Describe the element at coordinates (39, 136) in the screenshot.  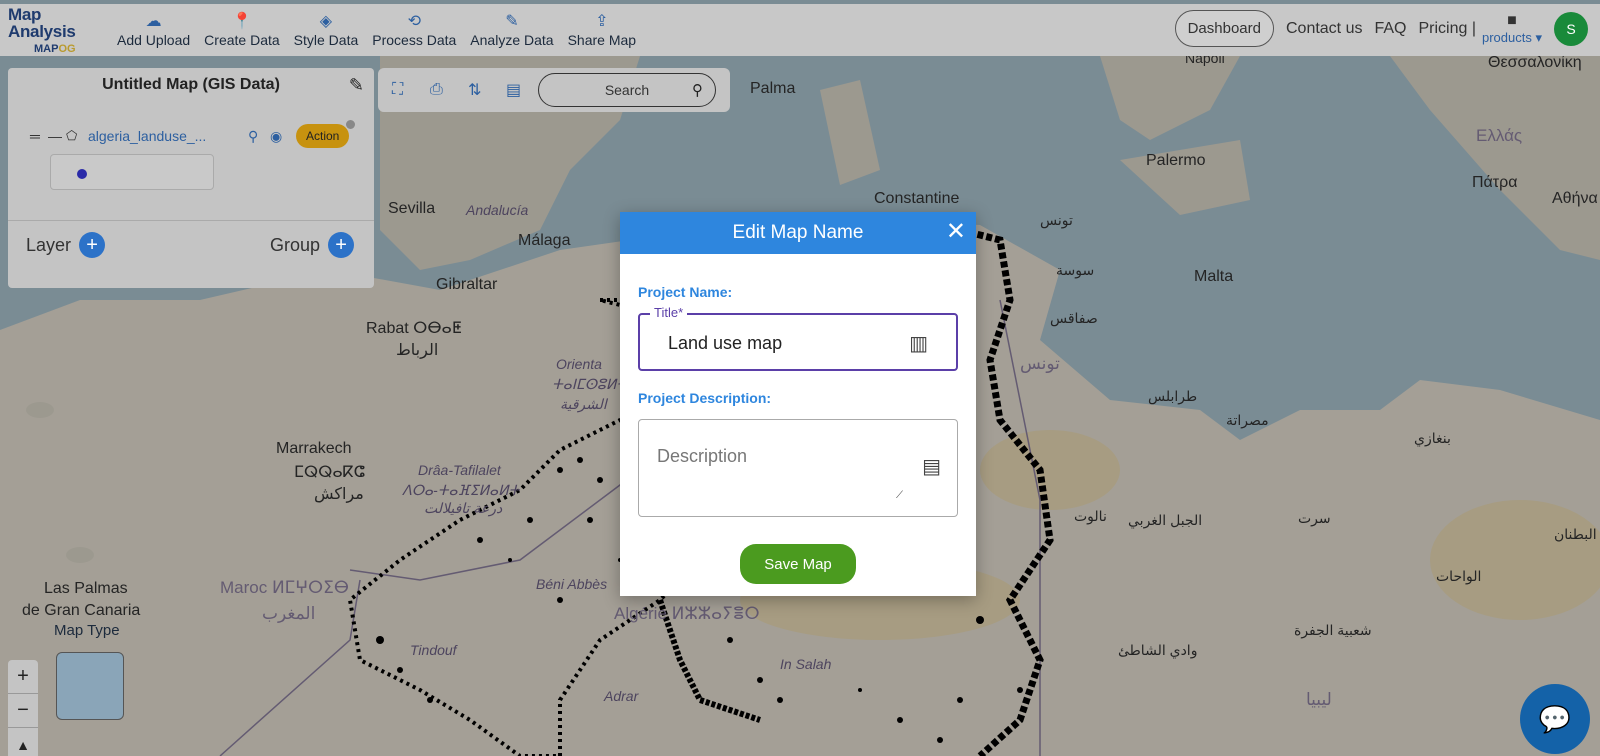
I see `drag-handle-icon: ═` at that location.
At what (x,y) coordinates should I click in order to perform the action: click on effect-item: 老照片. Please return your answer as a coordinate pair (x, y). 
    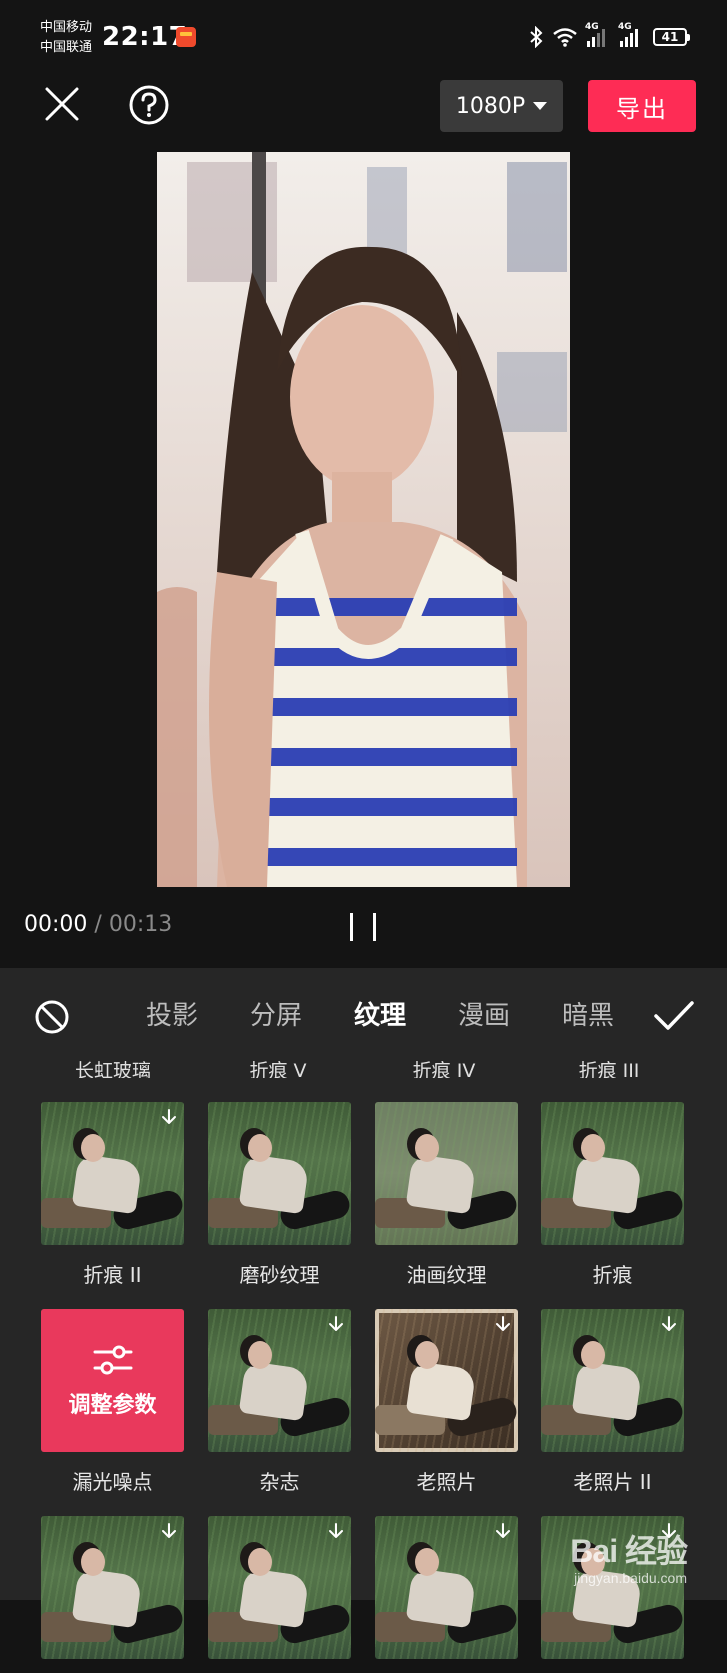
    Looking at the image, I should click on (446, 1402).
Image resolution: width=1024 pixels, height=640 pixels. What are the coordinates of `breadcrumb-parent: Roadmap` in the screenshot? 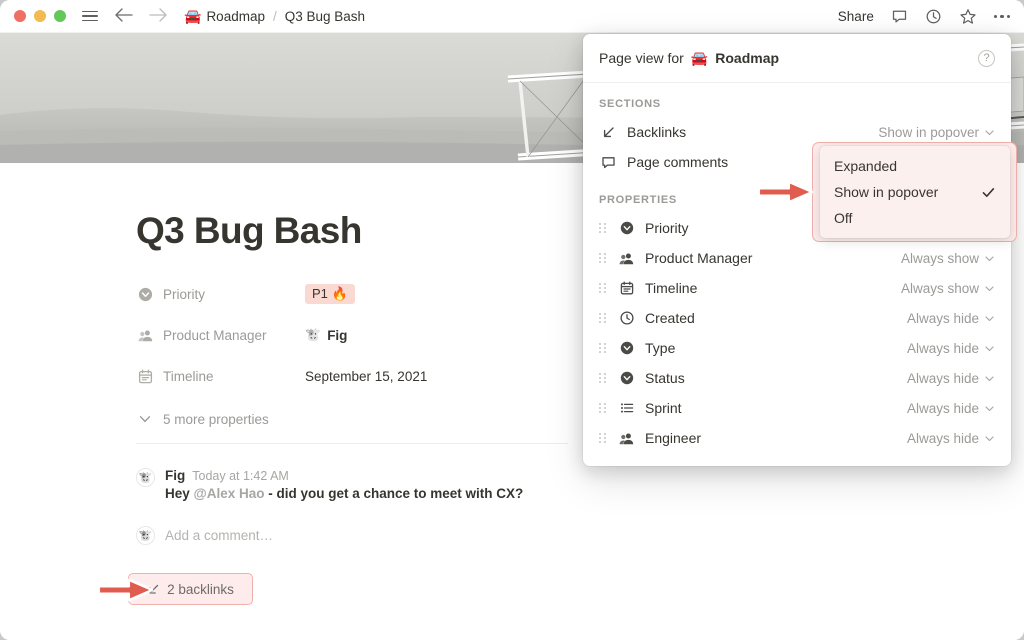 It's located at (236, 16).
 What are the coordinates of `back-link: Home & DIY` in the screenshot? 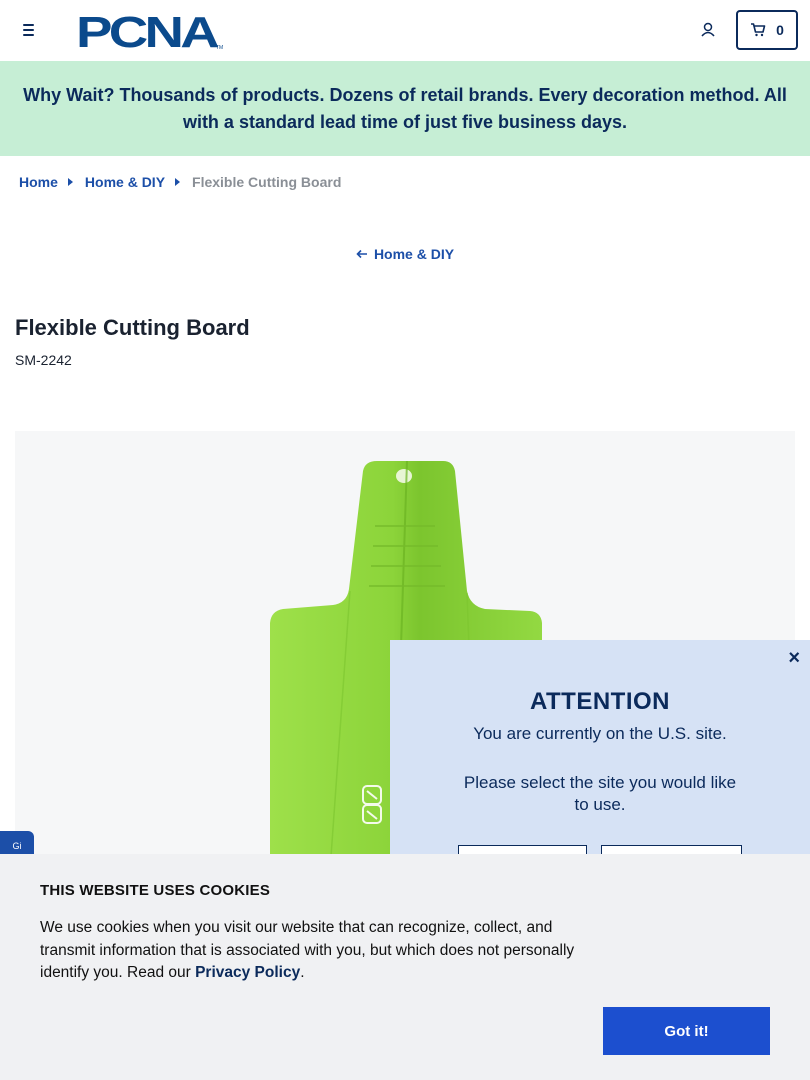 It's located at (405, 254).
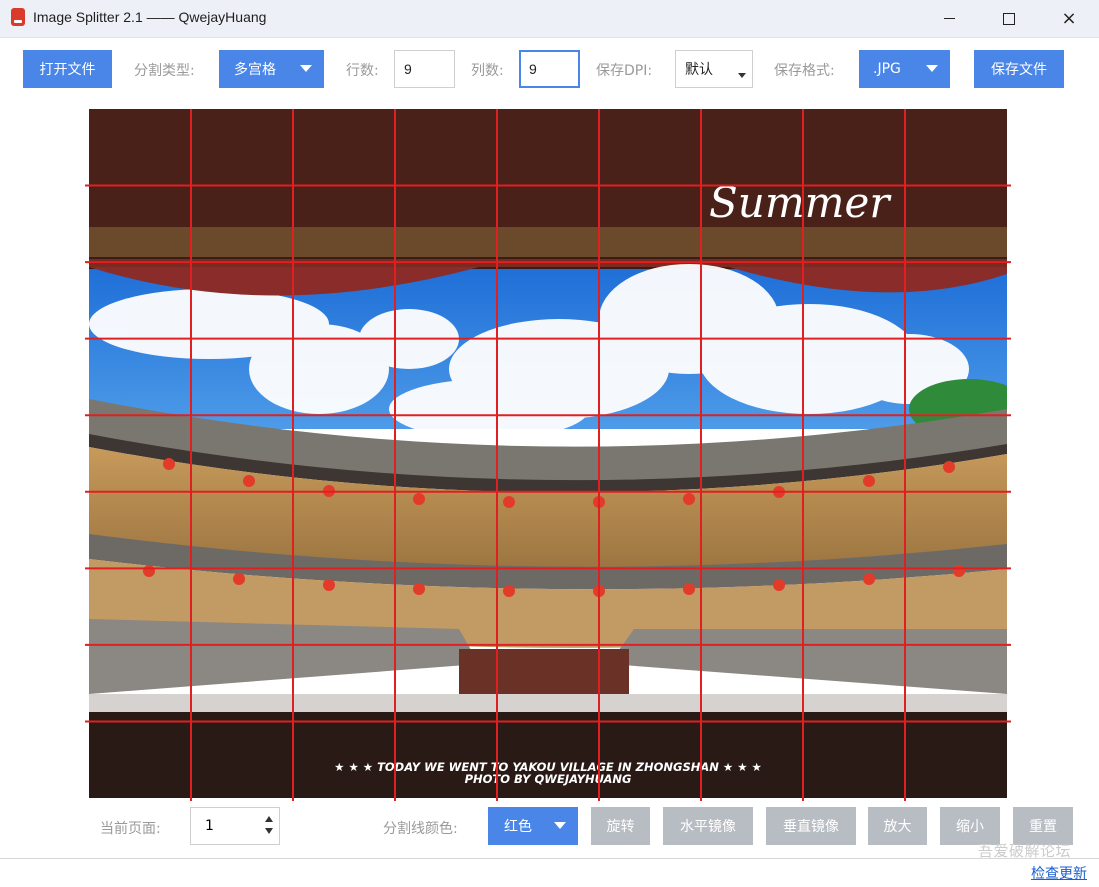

^^^^

◆ **To do**
Reproduce the records from the start up to and including the line containing "Looking at the", and omit the pictures.

◆ **Reply to the task**
Describe the element at coordinates (39, 136) in the screenshot.  
I see `drag-handle-icon: ═` at that location.
At what (x,y) coordinates should I click in order to perform the action: click on effect-item: 老照片. Please return your answer as a coordinate pair (x, y). 
    Looking at the image, I should click on (446, 1402).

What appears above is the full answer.